# Butterball vs Skeletor



## sniper john (Jun 17, 2010)

Dash Rip Rock hassling his Aunt Blaze. Blaze is still the Queen of the house and does not share. 

http://www.youtube.com/watch?v=-9FKkdO2S_Y


----------



## CatK (May 29, 2013)

Hahaha! Keep trying!


----------



## mswhipple (Mar 7, 2011)

Blaze is actually putting up with quite a bit!! LOL!


----------



## tknafox2 (Apr 2, 2013)

oooHHHH, I guess your used to that, makes me nervous :-\ I was sure impressed that Dash just kept going back in and squirrled right under Blazes chin... that was too funny!! I can't believe he didn't just grab the legs of that rabbit and pull them off.
But I guess Blaze wouldn't have allowed that.
Great Video!! 
Thanks for sharing


----------



## einspänner (Sep 8, 2012)

haha, the nicknames are too perfect.


----------



## sniper john (Jun 17, 2010)

When Dash first came home as a puppy, Blaze wanted to kill him. And I think she would have if left alone. She would not even sit near Dash and after Blaze made some serious leave me alone corrections on Dash, Dash was scared of her. I shaped them with the clicker over several sessions marking them every time they ran near each other. Then to sitting near each other, Then to having to touch each other.
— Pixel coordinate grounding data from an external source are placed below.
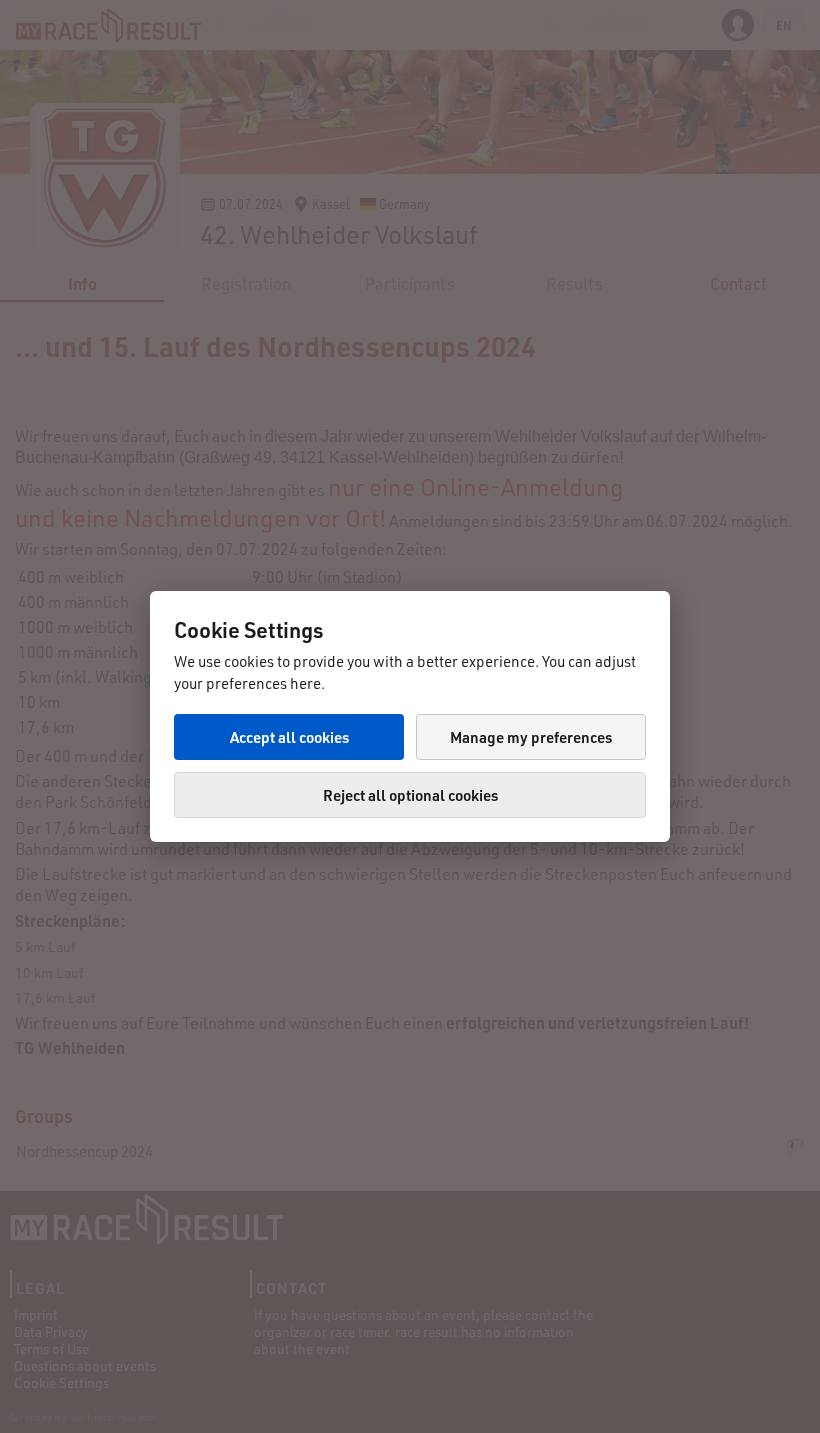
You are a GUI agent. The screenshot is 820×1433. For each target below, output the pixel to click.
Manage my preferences (531, 737)
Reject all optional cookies (410, 795)
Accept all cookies (289, 737)
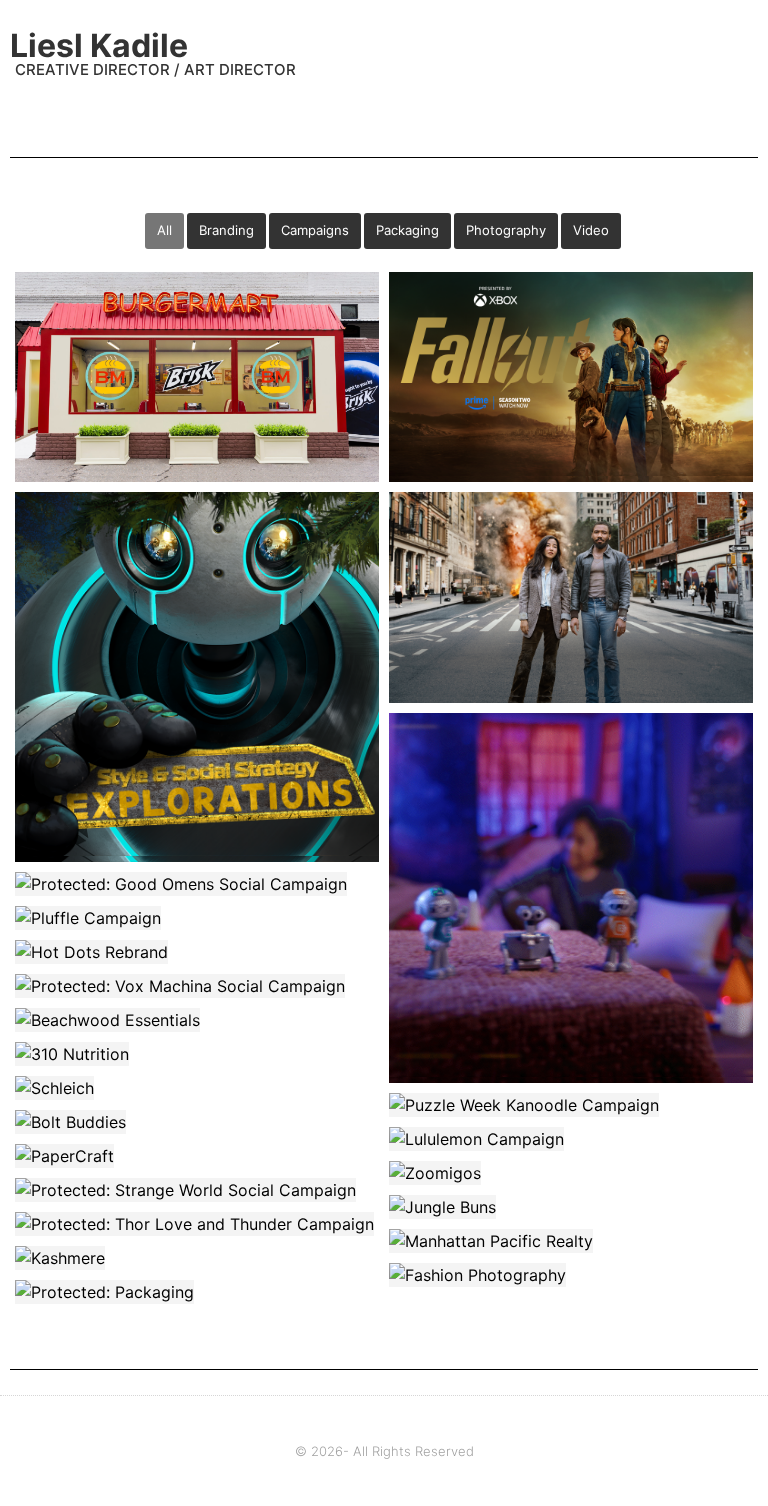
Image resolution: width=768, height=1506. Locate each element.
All (164, 230)
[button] (744, 51)
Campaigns (315, 230)
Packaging (407, 230)
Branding (226, 230)
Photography (506, 230)
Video (591, 230)
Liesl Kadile (99, 45)
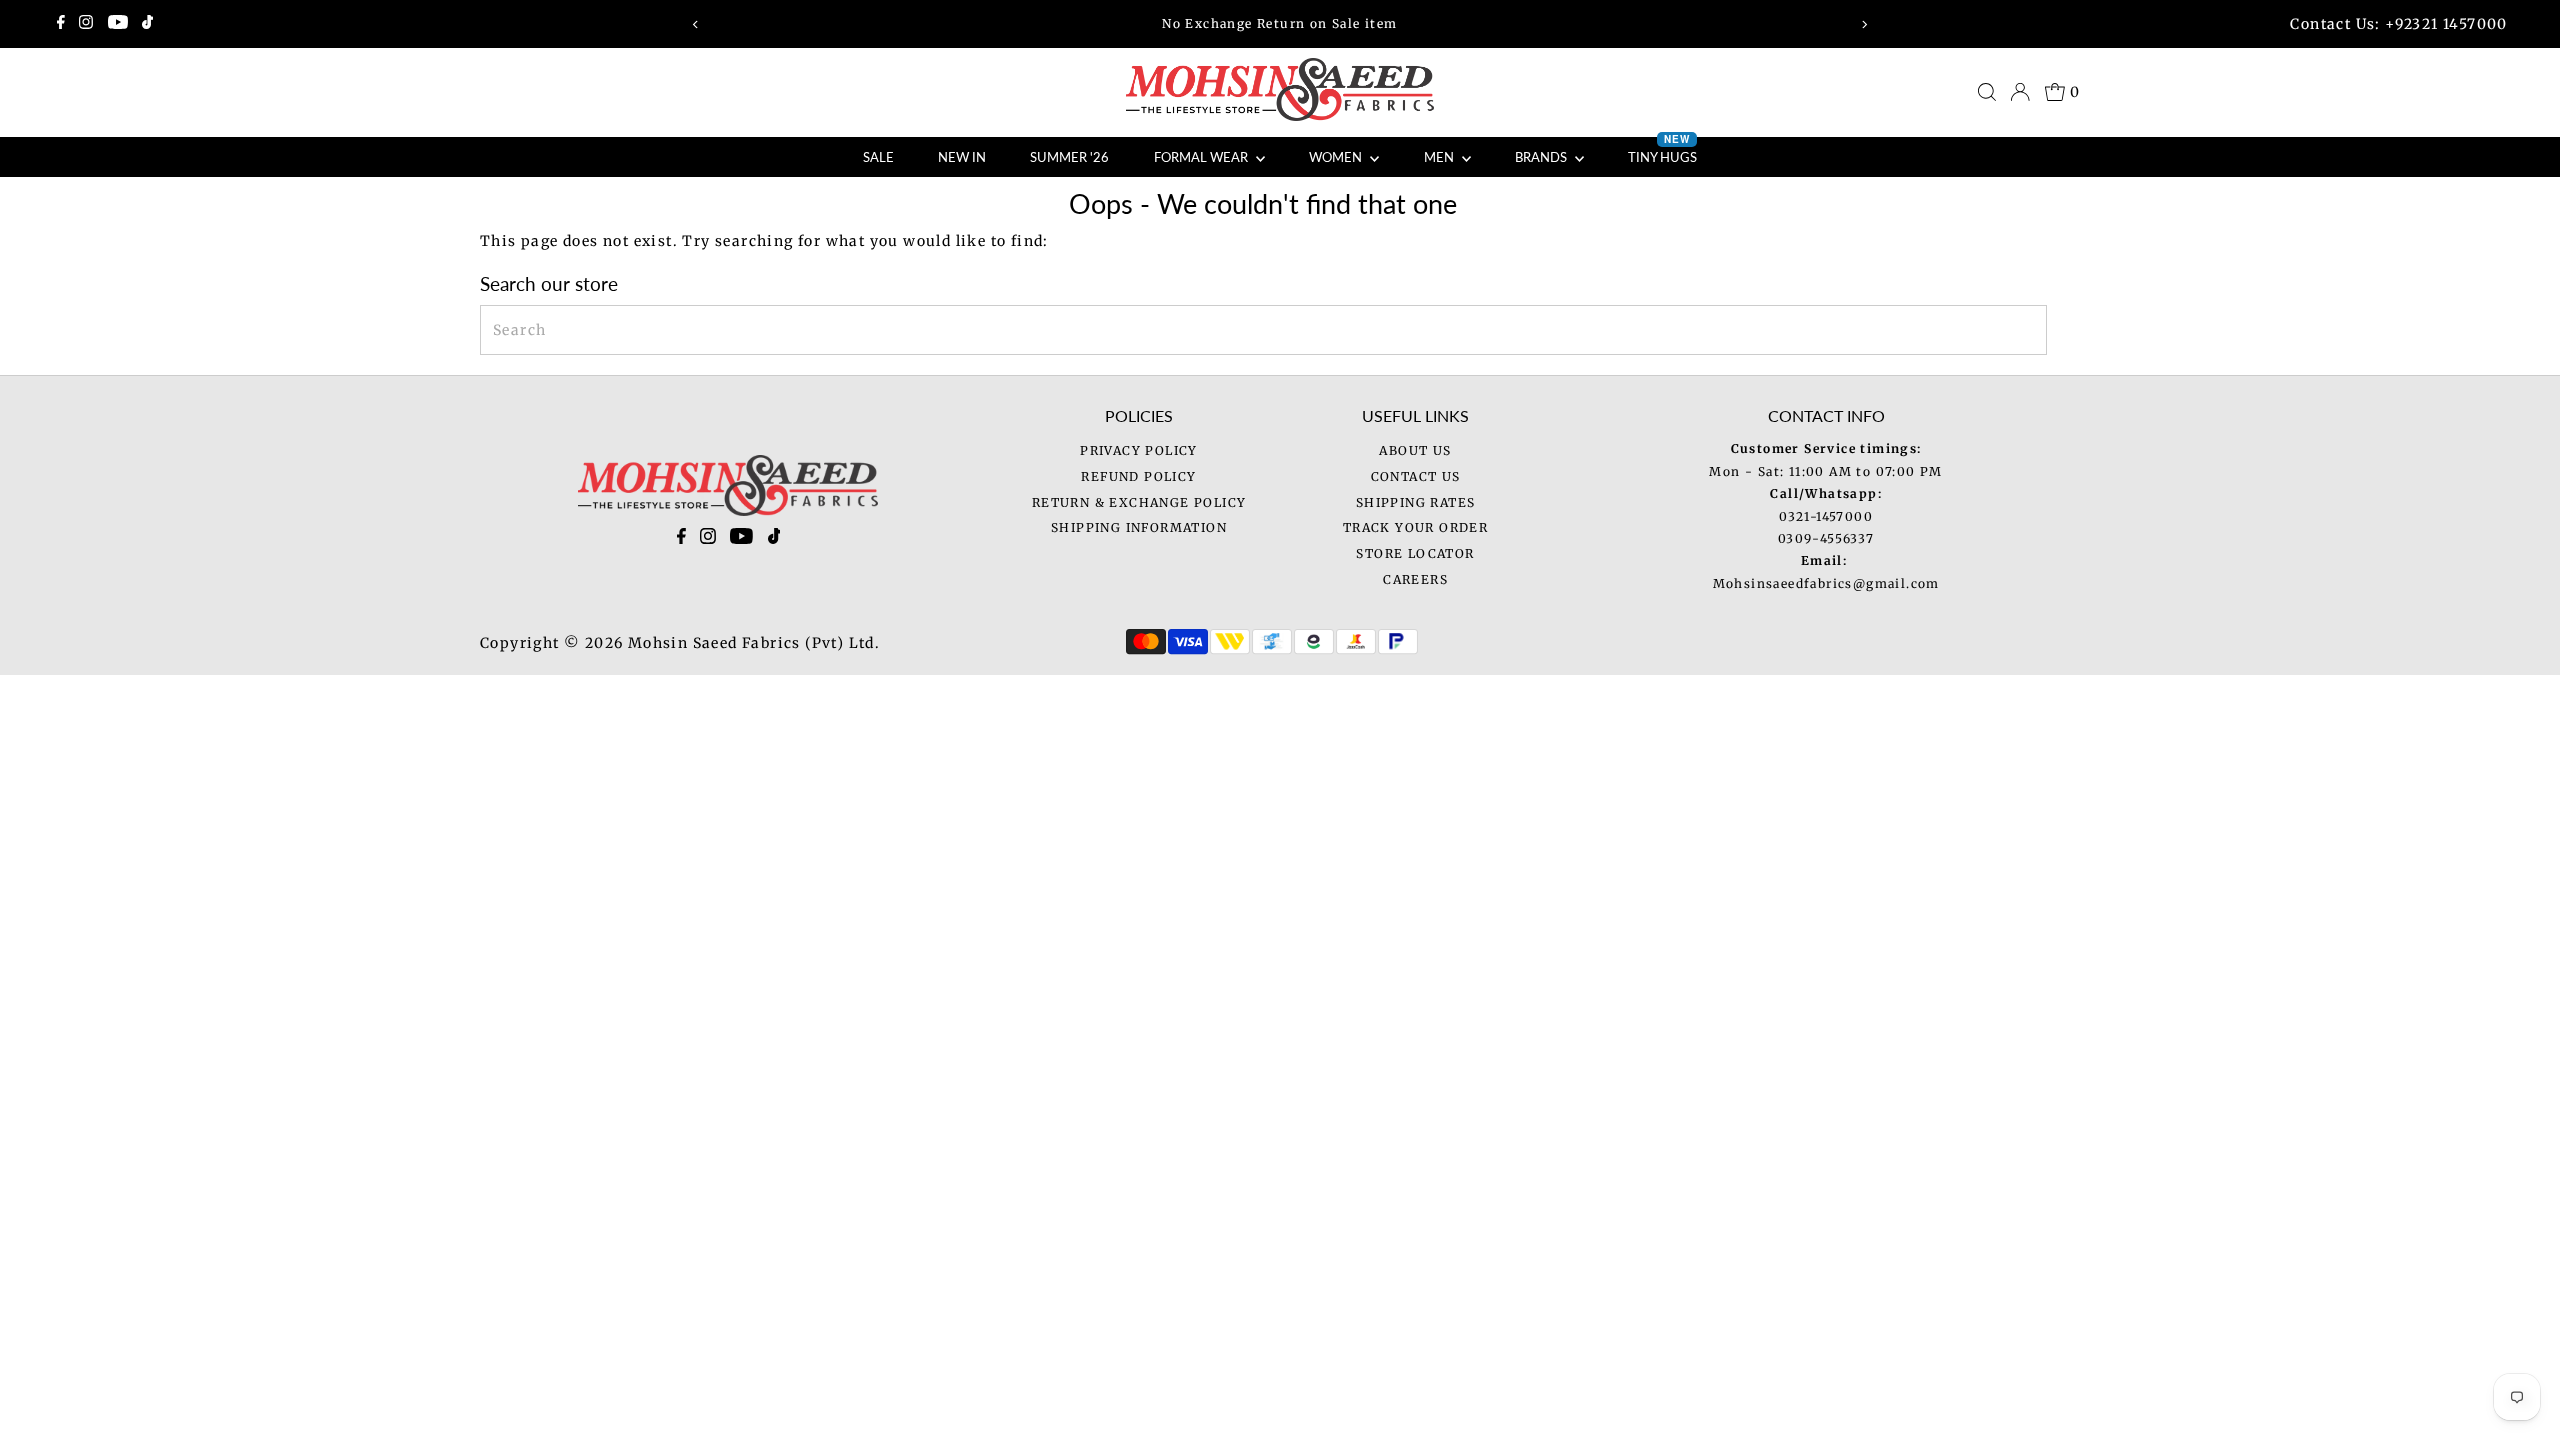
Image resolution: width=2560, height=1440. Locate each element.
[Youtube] (118, 24)
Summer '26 (1069, 157)
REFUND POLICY (1138, 476)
It worked beautifully. Some minor aversive with Blaze to stop her from biting Dash, but ultimately I was able to replace the bite with her pushing him over. She got really good at it. Dash would annoy her and she would throw her head up against the side of his body and being that she is a big girl, she would roll him over with some force then plow him into the ground. I wish I had filmed it before Dash got too big for it to work on him anymore. Blaze now is Dash's protector to the point I often have to remove her from the room if I am in a training session with Dash.


----------